Eh? Dont lie. I dont even have one whole line in my blog. Who's funny? And why arent you online?
This is exactly like this one time I had a dream in which I saw a pink rhino... and I've been terrified of pink rhinoceri ever since.
-- "A dream can be the highest point one's life" -- Ben Okri (in that book you hate so much)
IN one's life. .. I knew that .. yeah.
Sigh. You also take that pink rhino and go boil your head. All vegetables I'm surrounded by, I tell you.
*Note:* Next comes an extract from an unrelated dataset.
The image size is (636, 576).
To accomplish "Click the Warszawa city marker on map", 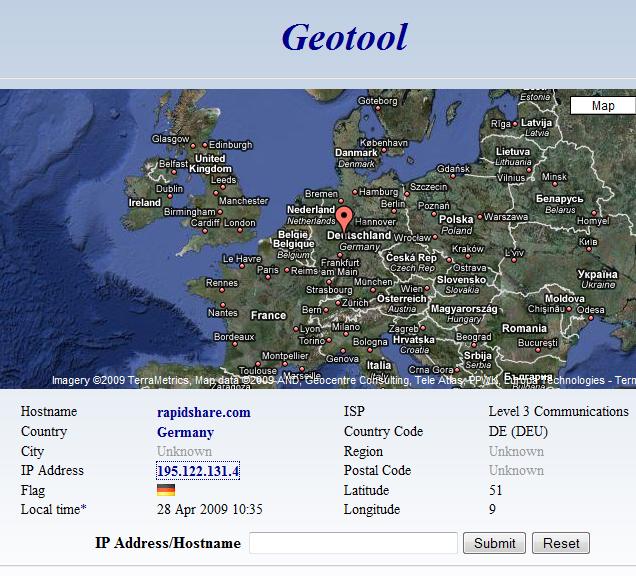I will point(480,217).
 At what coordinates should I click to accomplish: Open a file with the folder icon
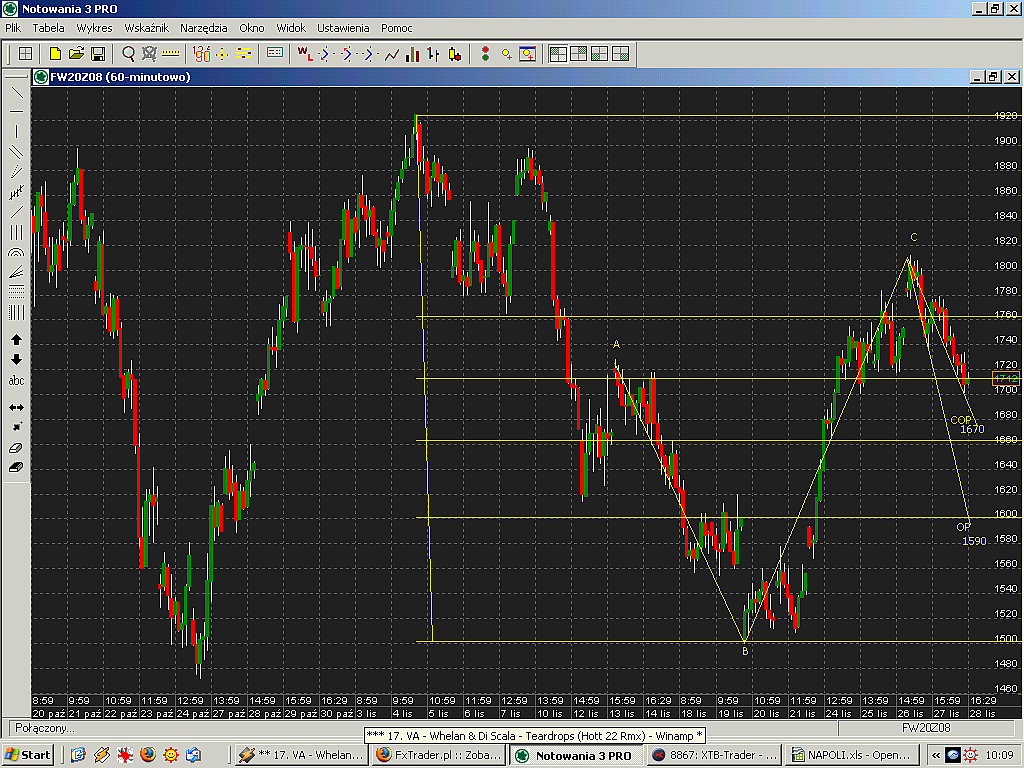tap(76, 54)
And if you *dare* mention Ben Okri to me once more...
*making sinister eyes*
What, I don't get pox?
*to gallery*
Of course said funny person of whom Anu is so terribly envious is self. (even if I'm known to constantly brood, and am utterly unsociable)
..
er..Hehe.
Who is this Dee? Why am I so central in it's life? "Can't a girl post an entry about a funny person they know, without crowds instantly being reminded of one Prashant?", I ask.
hkgqxwv
fqyogu
With reference to the Hon. Abovementioned, this Dee is someone who's had to compete with you for top honours in the funnies department in anu's mailing list. Also, I thoroughly resent being known as an 'it'. 'That' I do mind, 'thing' also mildly annoys, but 'it' is right out!
Gentle reminders aside, the crowds will be baying for the blood of one Prashant soon.
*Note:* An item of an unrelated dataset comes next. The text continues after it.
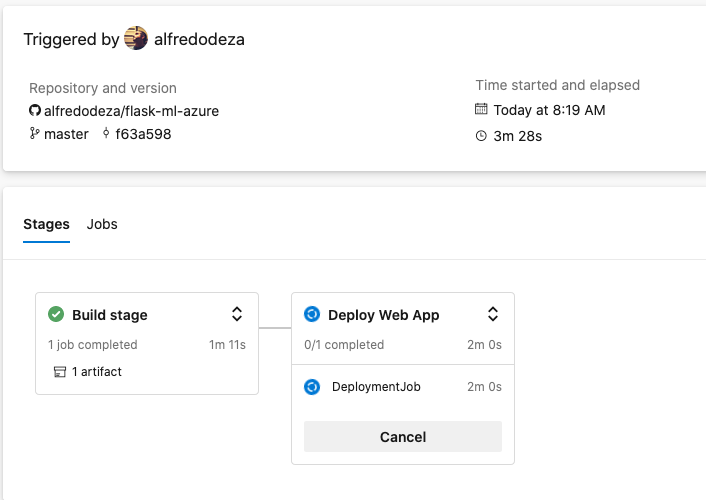Click the DeploymentJob running status icon
Viewport: 706px width, 500px height.
click(312, 387)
*standing by and chuckling and gulping quietly*
You! On google talk, now!
Hmpf.
Hardly the rapturous sort of reception one has grown accustomed to. But (Pra)shan't press the issue. (enjoys little joke tremendously)
Compete? What is prize? (eyes skip words like "honour" with no market value attached)
*musing about prize*
hdfgisv
ylavvio <-- To PUNISH Anu for wicked oppressive word verification rule.
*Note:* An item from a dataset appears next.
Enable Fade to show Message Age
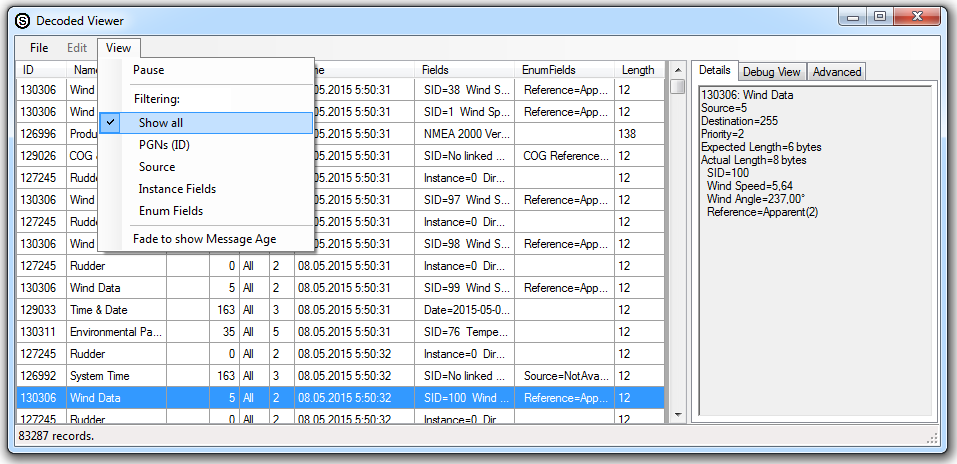The image size is (957, 464). (205, 239)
Rapturous reception at Chennai Auntie Massage Parlours, I suppose. Where I come from, Prashant is practically a hiss-word, crammmed with sibilants as it is. P(rash)ant is also itching to have bad jokes thrown at him (shan't gloat at anti-joke, humble intellectual that I am)
I agree about the oppressive word verification rule though, definitely merits punishment. And if I were you I wouldn't stand for that 'idiot boy' nonsense either.
Here be my two cents till I think of more befitting punishment.
crjuwlla
drkhrse
kwfgfi
@Anu
Yes I know I stole chennai auntie massage but prashant seemed just that kind of person
@Rash-person (now how could I possibly resist?!): Oppressive?!?! OPPressive?! Fine! We'll see how oppressive that rule is when my precious comments page is dotted with shaadi.com ads. See if I care! Don't be blaming me then, 10 years down the line, when you and your shaadi.com wife are having severe, rash-like marital discord.
@Di: He is too, just that kind of person. Idiot-boy also, I'll have you know. Stop giving him ideas, I say!
To both of you errant, devil-incarnate-type children, word-verify like mad. See if I care!
And just for the record, I see that apostrophes are being appallingly, ignorantly, horrifyingly dis/misused. Ahem.
Particularly with the possessive adjective much in contention.
*pause for effect*
It's
*smug*
A: It took you TWO days to come up with that.
B: Two days and you come up with THAT?